■ **Exercise 1**
In the essay on being pro-life, why does the writer conclude that abortion will remain legal in the United States regardless of who is President? Answer in one to three sentences.
■ **Exercise 2**
Extend the essay on being pro-life, picking up right after its final sentence.

■ **Text for analysis**

This weekend, I’m going to do something I have never done before. I will travel to the neighboring “battleground state” of New Hampshire and knock on doors to get out the vote for President Obama.
My main reason is that I view him as more pro-life than Governor Romney.
To many people, being pro-life is synonymous with being against abortion. Those people are are fighting a battle that was lost years ago. If presidents Reagan and Bush could not overturn Roe vs. Wade during their 16 years in office, I’m ready to conclude that abortion will remain legal in the United States for the the next 8, regardless of who is President.
The real battle for life is the battle for accessible healthcare.
If people in my extended family had not had good preventive care, several of them would probably be dead by now. For example, thanks to regular check-ups, at least 2 cases of cancer were caught in time to save lives. If those family members had had to wait until it was time to go to the emergency room, as many poor people do, they would have died. Being pro-life means saving those lives as well as saving the unborn.
Thanks to the Massachusetts system of universal insurance on which Obamacare is modeled (and from which Romney now distances himself), my immediate family was able to obtain much-needed help when I had no income — not because I was one of the 47% who would never take responsibility for their lives, but because I was an entrepreneur starting a business. Being pro-life means caring for people who have no income as well as those who are well-off.

■ **Dataset excerpts**
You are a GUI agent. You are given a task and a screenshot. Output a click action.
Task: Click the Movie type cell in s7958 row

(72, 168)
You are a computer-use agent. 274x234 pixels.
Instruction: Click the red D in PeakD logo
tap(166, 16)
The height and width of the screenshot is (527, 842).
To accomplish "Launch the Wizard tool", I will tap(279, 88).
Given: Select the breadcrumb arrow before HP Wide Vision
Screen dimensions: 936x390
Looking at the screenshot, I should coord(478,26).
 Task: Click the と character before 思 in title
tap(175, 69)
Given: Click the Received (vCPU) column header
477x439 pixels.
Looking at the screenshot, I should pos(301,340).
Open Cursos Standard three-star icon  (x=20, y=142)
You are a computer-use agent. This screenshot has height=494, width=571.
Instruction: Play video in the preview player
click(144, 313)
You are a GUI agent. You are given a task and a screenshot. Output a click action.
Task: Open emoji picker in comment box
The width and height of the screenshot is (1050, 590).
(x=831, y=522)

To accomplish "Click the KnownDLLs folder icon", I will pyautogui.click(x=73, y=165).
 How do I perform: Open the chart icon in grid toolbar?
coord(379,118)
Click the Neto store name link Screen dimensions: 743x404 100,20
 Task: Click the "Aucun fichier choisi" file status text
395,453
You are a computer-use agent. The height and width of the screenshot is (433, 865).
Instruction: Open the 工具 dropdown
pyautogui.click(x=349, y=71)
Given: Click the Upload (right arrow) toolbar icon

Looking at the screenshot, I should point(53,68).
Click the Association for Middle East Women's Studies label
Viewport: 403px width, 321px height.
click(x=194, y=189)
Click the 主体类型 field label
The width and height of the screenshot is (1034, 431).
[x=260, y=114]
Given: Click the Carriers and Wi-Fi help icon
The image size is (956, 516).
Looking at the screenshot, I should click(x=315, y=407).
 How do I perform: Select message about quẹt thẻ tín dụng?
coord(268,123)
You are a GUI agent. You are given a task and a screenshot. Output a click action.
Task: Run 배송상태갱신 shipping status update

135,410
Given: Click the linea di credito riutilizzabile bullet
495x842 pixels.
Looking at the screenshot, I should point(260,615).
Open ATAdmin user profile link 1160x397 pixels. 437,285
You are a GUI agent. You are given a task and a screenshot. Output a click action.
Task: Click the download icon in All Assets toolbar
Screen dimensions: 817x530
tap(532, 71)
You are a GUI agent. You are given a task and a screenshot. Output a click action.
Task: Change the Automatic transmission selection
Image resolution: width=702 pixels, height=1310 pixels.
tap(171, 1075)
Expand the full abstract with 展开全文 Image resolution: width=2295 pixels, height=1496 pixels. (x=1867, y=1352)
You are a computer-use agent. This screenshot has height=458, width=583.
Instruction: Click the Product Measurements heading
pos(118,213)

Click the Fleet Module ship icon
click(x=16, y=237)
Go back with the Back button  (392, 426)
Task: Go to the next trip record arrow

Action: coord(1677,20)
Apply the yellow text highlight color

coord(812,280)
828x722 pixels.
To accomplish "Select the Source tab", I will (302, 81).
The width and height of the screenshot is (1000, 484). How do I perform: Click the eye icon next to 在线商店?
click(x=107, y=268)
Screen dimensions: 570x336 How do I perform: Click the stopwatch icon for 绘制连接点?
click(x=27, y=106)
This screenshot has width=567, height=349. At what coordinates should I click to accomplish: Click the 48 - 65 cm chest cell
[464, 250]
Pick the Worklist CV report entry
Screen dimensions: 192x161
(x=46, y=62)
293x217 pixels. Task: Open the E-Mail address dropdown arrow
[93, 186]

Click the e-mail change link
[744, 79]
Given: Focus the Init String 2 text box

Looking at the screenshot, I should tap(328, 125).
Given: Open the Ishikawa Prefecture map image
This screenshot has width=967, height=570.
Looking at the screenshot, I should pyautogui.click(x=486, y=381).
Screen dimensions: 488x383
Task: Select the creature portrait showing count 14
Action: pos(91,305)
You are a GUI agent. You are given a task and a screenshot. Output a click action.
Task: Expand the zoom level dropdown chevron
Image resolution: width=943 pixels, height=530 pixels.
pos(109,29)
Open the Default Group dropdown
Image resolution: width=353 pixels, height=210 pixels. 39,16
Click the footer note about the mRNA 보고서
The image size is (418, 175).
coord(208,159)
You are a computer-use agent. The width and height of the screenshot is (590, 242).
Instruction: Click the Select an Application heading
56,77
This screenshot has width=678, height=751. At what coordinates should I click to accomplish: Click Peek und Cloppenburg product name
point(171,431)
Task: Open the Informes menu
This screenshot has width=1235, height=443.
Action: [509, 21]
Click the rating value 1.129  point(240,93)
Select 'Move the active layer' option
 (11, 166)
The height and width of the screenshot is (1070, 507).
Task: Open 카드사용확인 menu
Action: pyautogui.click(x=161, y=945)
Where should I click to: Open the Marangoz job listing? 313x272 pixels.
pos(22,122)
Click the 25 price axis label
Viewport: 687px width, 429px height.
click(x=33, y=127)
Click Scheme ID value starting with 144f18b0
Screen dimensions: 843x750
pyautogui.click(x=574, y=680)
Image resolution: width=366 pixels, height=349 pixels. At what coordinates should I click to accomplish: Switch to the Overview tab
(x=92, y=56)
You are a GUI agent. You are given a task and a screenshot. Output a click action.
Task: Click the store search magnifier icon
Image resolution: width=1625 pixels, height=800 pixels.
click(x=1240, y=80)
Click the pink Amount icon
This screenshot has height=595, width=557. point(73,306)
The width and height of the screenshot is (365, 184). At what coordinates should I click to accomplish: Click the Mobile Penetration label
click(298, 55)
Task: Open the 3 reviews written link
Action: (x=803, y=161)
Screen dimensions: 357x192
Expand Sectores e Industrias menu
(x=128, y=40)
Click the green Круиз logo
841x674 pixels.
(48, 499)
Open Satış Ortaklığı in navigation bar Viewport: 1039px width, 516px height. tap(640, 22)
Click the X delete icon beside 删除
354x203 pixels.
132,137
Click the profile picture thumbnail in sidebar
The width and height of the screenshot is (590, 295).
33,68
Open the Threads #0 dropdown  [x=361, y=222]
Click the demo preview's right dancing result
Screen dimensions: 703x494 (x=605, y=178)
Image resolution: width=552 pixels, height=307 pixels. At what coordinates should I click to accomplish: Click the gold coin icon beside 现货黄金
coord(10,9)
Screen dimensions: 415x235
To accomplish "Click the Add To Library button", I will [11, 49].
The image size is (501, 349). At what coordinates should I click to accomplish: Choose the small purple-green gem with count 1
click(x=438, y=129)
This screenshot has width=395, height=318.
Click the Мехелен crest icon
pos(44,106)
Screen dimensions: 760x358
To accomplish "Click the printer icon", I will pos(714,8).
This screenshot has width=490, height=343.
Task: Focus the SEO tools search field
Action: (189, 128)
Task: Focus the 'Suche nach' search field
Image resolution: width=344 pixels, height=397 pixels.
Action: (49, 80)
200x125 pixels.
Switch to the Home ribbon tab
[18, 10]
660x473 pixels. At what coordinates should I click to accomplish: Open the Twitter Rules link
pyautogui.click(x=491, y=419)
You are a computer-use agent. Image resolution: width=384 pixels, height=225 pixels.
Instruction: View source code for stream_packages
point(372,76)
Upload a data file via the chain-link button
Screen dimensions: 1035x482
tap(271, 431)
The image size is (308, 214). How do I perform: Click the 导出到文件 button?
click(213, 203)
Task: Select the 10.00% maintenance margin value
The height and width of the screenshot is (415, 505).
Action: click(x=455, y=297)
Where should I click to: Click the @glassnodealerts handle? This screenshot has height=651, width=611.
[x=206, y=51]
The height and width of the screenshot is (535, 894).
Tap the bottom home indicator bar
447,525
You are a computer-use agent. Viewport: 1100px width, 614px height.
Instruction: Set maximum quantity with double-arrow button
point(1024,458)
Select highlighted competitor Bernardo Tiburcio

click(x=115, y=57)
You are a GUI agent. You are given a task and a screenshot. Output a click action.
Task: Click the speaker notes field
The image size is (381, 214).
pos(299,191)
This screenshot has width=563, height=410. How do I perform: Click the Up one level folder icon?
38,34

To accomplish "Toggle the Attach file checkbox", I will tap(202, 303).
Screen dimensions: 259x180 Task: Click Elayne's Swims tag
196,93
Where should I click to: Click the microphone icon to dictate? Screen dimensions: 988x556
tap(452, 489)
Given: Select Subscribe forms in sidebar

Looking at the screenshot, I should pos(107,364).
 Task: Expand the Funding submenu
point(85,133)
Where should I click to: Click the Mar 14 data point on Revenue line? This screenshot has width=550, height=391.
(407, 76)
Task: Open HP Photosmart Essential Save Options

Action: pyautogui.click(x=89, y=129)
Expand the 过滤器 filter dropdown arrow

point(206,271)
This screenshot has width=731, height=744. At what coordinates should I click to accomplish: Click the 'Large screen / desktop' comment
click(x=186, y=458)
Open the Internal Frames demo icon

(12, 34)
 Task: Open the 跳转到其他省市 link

■ **Result 1**
The writer reasons that presidents Reagan and Bush could not overturn Roe vs. Wade during their 16 years in office. On that basis, the writer concludes that abortion will stay legal for the next 8 years no matter who holds the presidency.

■ **Result 2**
In her early days, America was a land of small towns where people knew and cared for each other and where medical care was primitive and inexpensive. We have grown, and there are now large sections of our cities and rural areas where virtually everyone is poor. They simply don’t have the wherewithal to help each other, especially in light of the tremendous cost of modern medicine.
Thankfully, we have grown richer as well as larger. As a society, we can now afford to take care of each other on a larger scale. Private charities and churches can help, but a church will never be an intensive-care unit. To care for each other, we need everyone to pitch in. That’s one thing that modern government is uniquely equipped to organize, however imperfectly.
President Obama understands this. Now that Mr. Romney is no longer governor of Massachusetts, he seems to have forgotten it.
Those are the reasons I think President Obama is more pro-life than Governor Romney, and those are the reasons I will travel to New Hampshire this weekend.
I hope you will consider casting your vote to re-elect the President.